An observation from the sales minefields… salespeople and sales managers that make “closing” a super priority talk to too many prospects that will not buy, or will buy too little or buy at too small a profit margin.

Salespeople and sales managers that have a steady stream of qualified desired prospects that buy a lot with healthy profit margins…. hardly ever discuss “closing.”


Hello? Top salespeople that sell a lot, don’t pay a lot of attention to “closing,” yet the great unwashed run around crazy for too little money crowd are constantly thinking and chanting “close, close, close.”

Do you want to close larger, more profitable type accounts? The last thing you should be thinking about is the “close.”
For most companies and individuals, the issue is not closing.

Issue #1 is that you spend far too much time and financial resources talking, marketing and selling to prospects that you should not be wasting three seconds or two cents on.

Issue #2 is that when you do speak or meet with qualified decision-makers, you often become so focused on the “close” that you skip all the necessary preliminary foundation steps necessary to close.

Some examples…
With companies I work with, I usually do a client analysis. They provide me with a list of top accounts for analysis and profiling based on SIC code, revenue range, and desired sales volume. I then run counts and provide lists of the companies that fit that profile in the geographic area they are selling in.

It is highly probable that your future great accounts will look like your current great accounts. The decision is yours to make. Invest sales efforts among that group of targets that look like your current best accounts… or don’t.

It is the norm… let me reiterate, it is the norm… that companies discover two things when this analysis is done.

First, they focus 60%-70% of their prospecting efforts on lower probability targets… that fall well outside of the profile of what a good account looks like.

Second, that the group of prospects that look like their current good accounts are usually large enough to keep them busy for a minimum of six months or a year.

Ah, but some of you will be thinking…. “I will not limit myself,” “I don’t want to miss anybody” or “You never know. I have some great accounts that wouldn’t be on that list.”

If that is you, ask yourself these questions….

Why am I approaching companies that typically buy less when I can easily identify and approach companies that typically buy more?

Why am I spending 50%, 60%, 70% or more of my time selling to lower probability targets when I could spend the next six months or a year selling to much higher probability targets?

What can I do to increase my conversion ratio?
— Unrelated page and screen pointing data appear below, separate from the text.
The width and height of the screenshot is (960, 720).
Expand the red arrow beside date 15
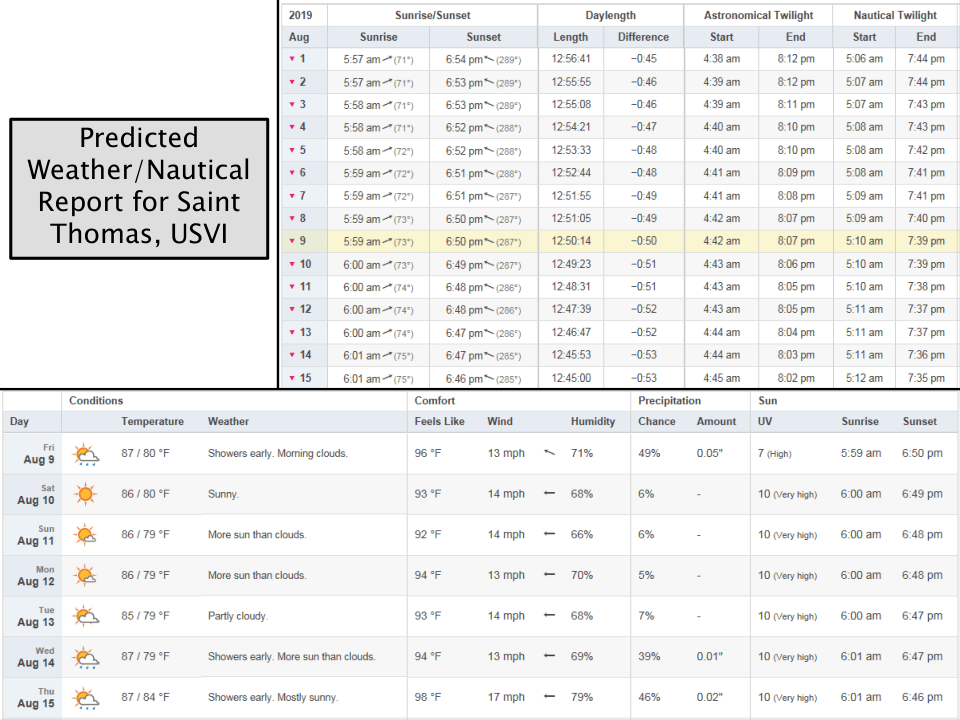point(292,378)
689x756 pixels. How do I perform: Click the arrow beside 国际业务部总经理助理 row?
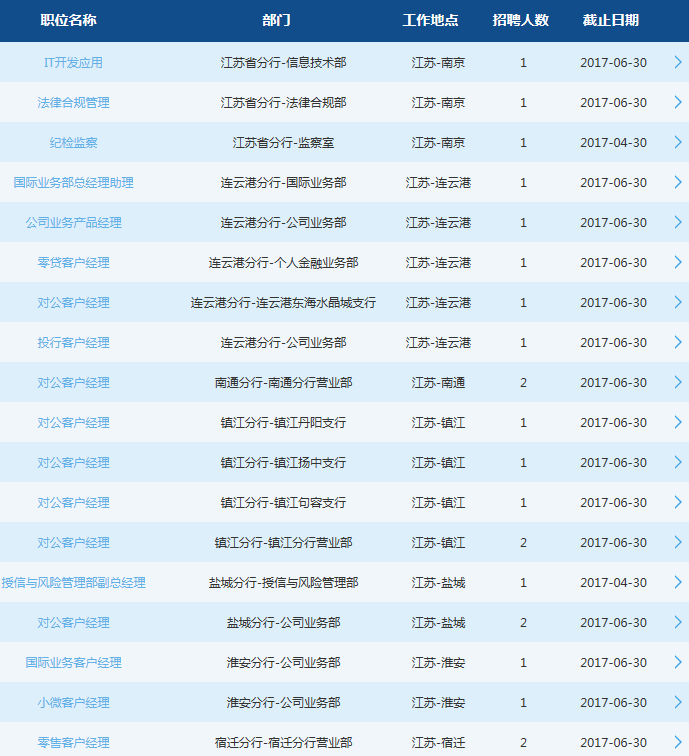pyautogui.click(x=677, y=182)
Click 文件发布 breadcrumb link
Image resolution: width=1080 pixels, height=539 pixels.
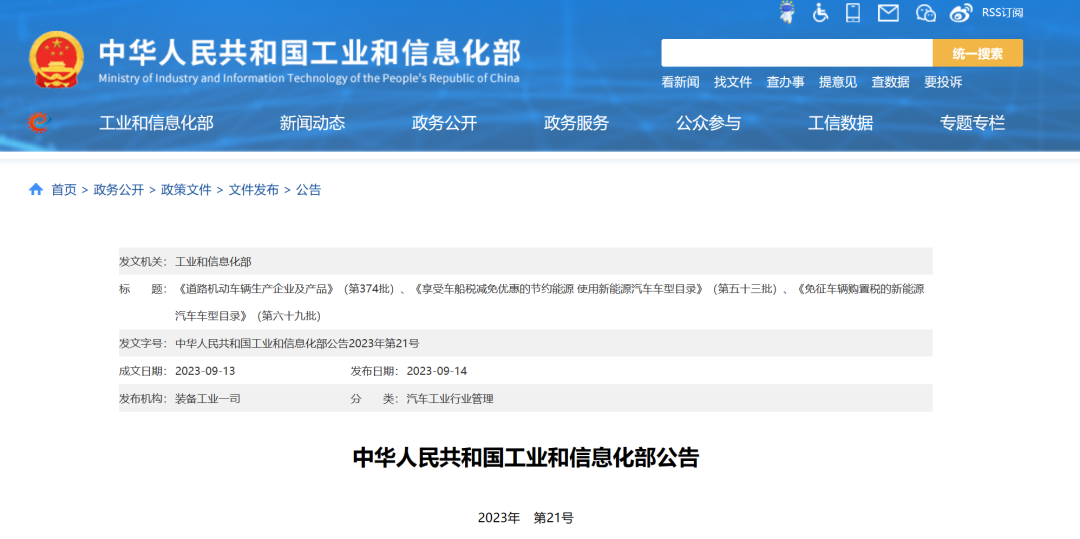click(x=253, y=189)
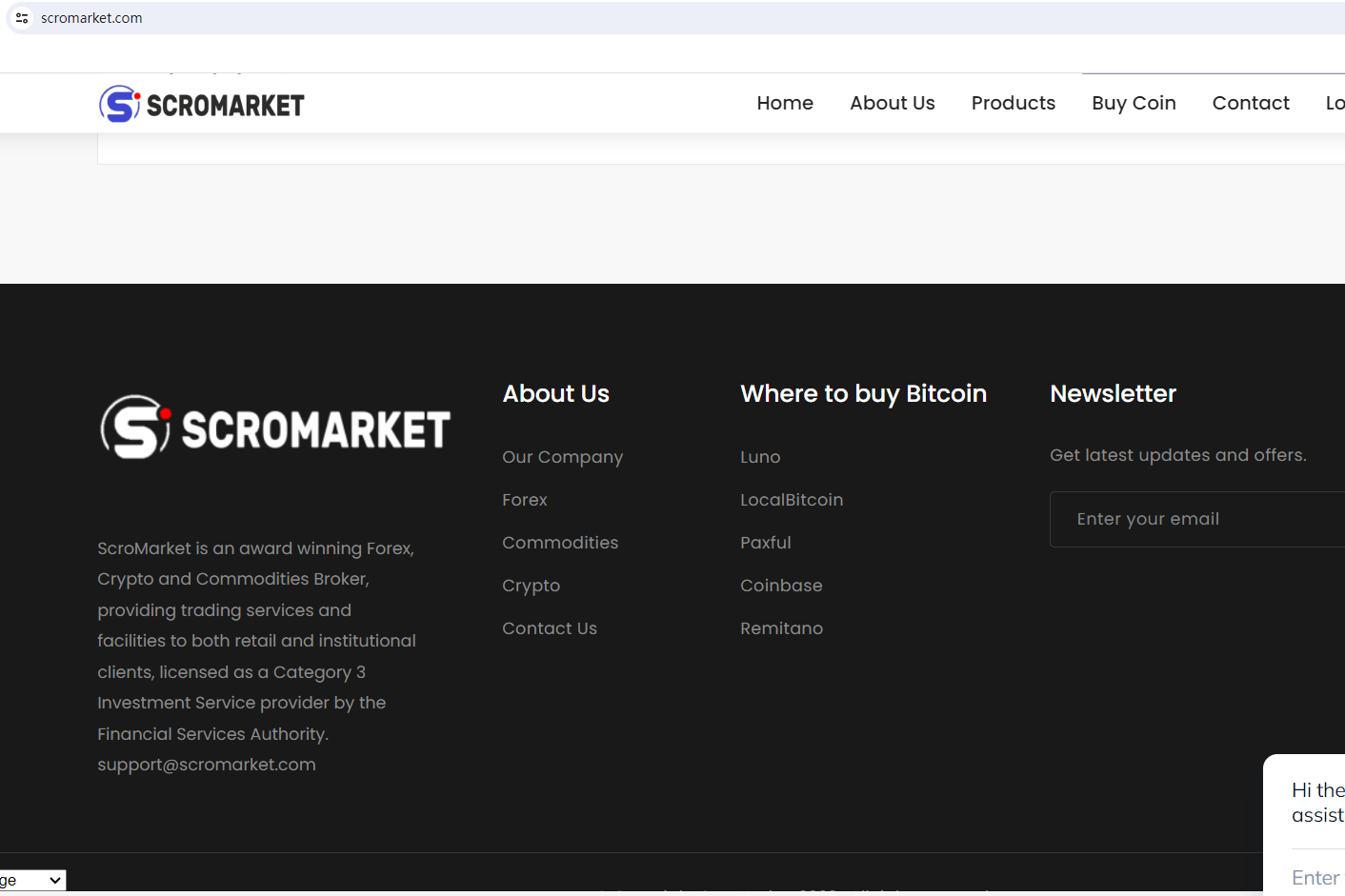Visit the Crypto footer link
The image size is (1345, 896).
(x=531, y=586)
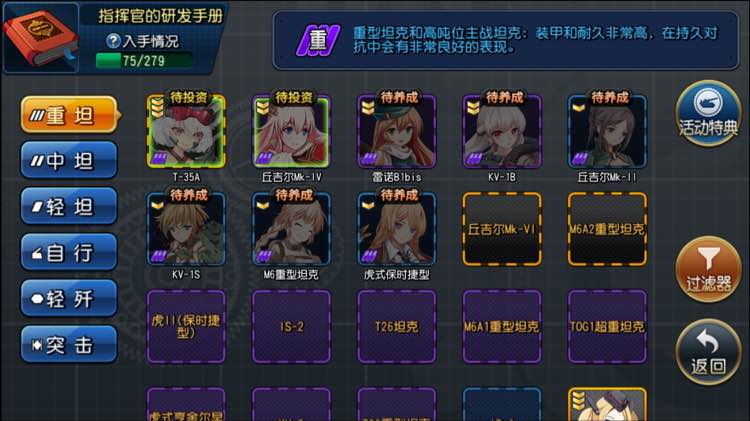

Rhodes Scholars of selling… if they have a choice of marketing and selling into a group of suspects that look like their best accounts… wouldn’t make a conscious decision to sell into a lower probability group.

For many individuals and companies, that situation creeps up on you.

The 2nd issue is that when you show up to sell, you skip steps in the sales process and don’t lay a proper foundation for the prospect to say “yes.”

You leap at the quick sale. You pitch too early. You don’t get the information you need. You don’t ask good questions or good follow-up questions. You don’t communicate value. You don’t communicate credibility. You don’t do the things necessary to build trust and respect.

You pitch, pitch, pitch and close, close, close… and wonder why your conversion rates, average sale size, and profit margins are too low.

When you prospect to the right companies… gain access to the top decision-makers at those companies… and lay the proper foundation for a sale… …sales happen.